(Stored entries)
╔══

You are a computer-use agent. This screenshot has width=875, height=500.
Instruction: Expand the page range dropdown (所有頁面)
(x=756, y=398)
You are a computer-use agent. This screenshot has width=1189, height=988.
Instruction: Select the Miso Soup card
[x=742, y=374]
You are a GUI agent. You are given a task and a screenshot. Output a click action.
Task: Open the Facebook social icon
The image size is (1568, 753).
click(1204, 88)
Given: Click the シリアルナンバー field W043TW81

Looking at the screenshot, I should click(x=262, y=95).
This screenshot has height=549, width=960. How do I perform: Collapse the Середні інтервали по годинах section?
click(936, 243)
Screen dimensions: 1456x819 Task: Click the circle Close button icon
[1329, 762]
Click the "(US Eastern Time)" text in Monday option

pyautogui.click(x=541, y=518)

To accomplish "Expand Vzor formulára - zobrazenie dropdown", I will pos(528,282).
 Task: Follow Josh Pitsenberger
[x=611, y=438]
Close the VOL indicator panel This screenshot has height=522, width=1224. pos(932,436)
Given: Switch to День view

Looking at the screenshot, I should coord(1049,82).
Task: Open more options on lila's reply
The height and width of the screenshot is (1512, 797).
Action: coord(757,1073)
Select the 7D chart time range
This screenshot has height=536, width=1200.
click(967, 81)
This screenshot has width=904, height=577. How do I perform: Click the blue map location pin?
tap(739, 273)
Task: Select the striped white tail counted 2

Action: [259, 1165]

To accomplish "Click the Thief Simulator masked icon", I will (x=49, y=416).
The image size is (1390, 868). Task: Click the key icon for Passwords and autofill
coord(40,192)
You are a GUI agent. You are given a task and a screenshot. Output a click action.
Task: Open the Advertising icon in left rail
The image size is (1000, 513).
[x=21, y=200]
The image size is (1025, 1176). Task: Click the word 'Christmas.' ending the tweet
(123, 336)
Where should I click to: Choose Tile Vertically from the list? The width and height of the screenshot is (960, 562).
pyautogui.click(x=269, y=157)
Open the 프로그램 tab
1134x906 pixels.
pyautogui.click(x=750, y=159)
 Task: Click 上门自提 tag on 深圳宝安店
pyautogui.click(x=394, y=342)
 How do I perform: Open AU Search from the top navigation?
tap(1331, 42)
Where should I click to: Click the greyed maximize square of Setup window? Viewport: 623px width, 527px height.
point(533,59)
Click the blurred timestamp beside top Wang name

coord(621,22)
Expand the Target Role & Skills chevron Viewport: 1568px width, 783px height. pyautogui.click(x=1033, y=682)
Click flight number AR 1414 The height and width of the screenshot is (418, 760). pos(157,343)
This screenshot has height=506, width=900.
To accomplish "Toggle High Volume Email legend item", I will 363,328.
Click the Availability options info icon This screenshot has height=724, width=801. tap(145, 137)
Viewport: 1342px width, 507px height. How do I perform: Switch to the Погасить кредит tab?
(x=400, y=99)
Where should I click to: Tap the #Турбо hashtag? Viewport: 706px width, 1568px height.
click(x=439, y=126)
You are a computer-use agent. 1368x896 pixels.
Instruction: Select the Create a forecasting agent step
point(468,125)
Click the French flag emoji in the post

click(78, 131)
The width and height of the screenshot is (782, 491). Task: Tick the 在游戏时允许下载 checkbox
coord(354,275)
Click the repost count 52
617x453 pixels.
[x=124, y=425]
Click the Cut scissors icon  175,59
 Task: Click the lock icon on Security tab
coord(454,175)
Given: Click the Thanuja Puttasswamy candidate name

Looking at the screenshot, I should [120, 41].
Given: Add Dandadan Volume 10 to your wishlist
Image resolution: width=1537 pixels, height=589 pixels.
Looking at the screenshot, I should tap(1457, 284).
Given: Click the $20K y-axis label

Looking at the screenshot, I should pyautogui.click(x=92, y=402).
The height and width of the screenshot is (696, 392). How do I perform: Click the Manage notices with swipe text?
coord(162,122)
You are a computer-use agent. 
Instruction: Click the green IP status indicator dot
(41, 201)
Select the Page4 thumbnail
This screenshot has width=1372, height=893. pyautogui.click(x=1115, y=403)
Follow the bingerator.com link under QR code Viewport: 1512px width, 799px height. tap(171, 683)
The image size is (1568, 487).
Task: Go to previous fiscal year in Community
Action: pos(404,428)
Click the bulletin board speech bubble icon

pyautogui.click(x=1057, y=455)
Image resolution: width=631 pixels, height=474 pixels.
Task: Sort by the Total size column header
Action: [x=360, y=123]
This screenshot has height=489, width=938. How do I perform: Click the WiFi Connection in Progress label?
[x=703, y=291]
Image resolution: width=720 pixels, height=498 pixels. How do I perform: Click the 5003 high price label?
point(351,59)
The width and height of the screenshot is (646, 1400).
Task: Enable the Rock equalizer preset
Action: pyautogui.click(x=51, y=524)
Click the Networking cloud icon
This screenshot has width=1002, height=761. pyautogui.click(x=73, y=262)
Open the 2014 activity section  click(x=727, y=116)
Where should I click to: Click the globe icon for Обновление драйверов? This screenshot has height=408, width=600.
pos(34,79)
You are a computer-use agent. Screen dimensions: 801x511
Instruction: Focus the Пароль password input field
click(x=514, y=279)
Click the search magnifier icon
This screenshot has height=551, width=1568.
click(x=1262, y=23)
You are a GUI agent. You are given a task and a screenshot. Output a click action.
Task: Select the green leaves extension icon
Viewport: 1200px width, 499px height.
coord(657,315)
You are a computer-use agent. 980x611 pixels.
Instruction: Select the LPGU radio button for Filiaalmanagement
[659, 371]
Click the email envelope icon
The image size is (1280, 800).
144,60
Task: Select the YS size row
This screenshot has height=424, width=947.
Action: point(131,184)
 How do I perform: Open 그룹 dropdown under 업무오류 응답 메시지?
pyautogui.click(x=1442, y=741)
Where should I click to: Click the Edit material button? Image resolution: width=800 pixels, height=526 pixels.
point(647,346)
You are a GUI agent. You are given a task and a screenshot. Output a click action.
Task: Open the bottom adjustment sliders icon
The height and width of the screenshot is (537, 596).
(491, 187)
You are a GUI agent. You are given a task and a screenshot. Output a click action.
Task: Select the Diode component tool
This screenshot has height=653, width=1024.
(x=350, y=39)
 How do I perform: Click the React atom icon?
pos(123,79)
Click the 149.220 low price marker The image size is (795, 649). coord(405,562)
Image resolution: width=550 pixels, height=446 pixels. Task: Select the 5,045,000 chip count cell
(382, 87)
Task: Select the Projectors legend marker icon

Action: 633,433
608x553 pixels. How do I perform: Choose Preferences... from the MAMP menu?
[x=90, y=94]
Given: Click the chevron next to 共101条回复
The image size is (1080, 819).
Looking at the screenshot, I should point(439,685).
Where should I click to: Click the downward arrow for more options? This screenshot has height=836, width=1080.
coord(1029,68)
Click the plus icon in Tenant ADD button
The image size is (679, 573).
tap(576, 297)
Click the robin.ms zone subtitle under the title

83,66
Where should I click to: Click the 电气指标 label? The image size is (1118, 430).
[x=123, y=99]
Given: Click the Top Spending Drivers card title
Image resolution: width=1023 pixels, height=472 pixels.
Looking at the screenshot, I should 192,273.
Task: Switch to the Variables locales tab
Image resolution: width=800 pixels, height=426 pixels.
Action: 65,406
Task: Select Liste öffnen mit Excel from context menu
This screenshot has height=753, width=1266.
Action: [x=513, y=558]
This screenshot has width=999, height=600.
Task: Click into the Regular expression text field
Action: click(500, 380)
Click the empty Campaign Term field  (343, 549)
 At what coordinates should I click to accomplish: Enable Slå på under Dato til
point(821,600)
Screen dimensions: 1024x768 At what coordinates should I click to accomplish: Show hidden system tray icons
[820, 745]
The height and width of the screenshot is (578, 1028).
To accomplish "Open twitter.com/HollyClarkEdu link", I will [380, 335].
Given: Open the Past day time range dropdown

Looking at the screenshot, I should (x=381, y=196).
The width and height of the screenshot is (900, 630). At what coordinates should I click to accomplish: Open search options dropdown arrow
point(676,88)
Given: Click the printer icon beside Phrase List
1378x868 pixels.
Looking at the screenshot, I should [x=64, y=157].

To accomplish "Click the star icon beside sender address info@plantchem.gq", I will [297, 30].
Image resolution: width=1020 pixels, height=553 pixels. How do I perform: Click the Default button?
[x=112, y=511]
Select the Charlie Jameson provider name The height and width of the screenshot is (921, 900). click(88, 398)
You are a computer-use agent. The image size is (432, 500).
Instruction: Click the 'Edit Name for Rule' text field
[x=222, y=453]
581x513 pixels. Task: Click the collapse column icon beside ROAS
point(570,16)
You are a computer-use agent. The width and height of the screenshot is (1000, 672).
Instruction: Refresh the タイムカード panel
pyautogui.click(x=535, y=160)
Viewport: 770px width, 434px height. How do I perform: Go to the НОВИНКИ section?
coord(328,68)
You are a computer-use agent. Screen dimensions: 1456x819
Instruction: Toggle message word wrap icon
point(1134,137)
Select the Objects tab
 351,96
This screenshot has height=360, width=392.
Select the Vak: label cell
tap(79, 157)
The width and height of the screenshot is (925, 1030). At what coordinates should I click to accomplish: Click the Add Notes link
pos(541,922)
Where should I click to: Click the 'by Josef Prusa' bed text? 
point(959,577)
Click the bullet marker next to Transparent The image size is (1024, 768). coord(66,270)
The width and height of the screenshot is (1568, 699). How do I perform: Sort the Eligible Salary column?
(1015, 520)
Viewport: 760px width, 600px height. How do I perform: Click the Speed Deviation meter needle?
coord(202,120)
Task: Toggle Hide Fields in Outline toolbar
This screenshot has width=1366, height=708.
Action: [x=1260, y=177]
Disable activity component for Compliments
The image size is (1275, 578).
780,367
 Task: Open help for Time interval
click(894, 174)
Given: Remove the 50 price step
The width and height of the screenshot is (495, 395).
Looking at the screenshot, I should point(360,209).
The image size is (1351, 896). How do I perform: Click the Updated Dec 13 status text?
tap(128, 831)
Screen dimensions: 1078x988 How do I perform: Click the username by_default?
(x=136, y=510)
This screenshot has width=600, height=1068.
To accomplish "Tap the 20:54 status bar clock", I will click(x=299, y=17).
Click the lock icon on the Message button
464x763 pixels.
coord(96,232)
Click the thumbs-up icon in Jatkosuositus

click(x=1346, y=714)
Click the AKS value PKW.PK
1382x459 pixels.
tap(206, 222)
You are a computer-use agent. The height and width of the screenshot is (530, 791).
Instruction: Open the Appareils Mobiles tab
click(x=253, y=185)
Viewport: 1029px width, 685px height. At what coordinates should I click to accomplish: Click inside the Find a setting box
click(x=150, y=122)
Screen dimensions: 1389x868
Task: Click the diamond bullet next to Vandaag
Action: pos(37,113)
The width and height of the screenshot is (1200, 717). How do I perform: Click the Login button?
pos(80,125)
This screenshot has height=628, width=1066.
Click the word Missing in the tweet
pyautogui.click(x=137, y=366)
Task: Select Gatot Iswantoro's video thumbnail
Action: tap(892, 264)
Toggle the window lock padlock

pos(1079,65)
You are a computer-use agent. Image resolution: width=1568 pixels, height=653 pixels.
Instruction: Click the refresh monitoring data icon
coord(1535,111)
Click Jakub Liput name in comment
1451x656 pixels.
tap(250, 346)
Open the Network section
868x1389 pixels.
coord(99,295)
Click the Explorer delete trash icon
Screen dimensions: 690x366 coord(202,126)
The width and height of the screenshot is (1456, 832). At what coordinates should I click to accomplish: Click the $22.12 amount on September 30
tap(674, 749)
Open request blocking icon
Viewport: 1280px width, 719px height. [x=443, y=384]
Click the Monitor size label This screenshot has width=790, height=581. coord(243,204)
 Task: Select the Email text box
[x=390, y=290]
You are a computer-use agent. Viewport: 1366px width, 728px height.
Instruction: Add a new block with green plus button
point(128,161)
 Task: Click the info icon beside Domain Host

╚══

Exercise aim: Your answer should be the lines of the records that include the word "info".

Your solution:
Click the Availability options info icon This screenshot has height=724, width=801. tap(145, 137)
To accomplish "Click the star icon beside sender address info@plantchem.gq", I will [297, 30].
 Task: Click the info icon beside Domain Host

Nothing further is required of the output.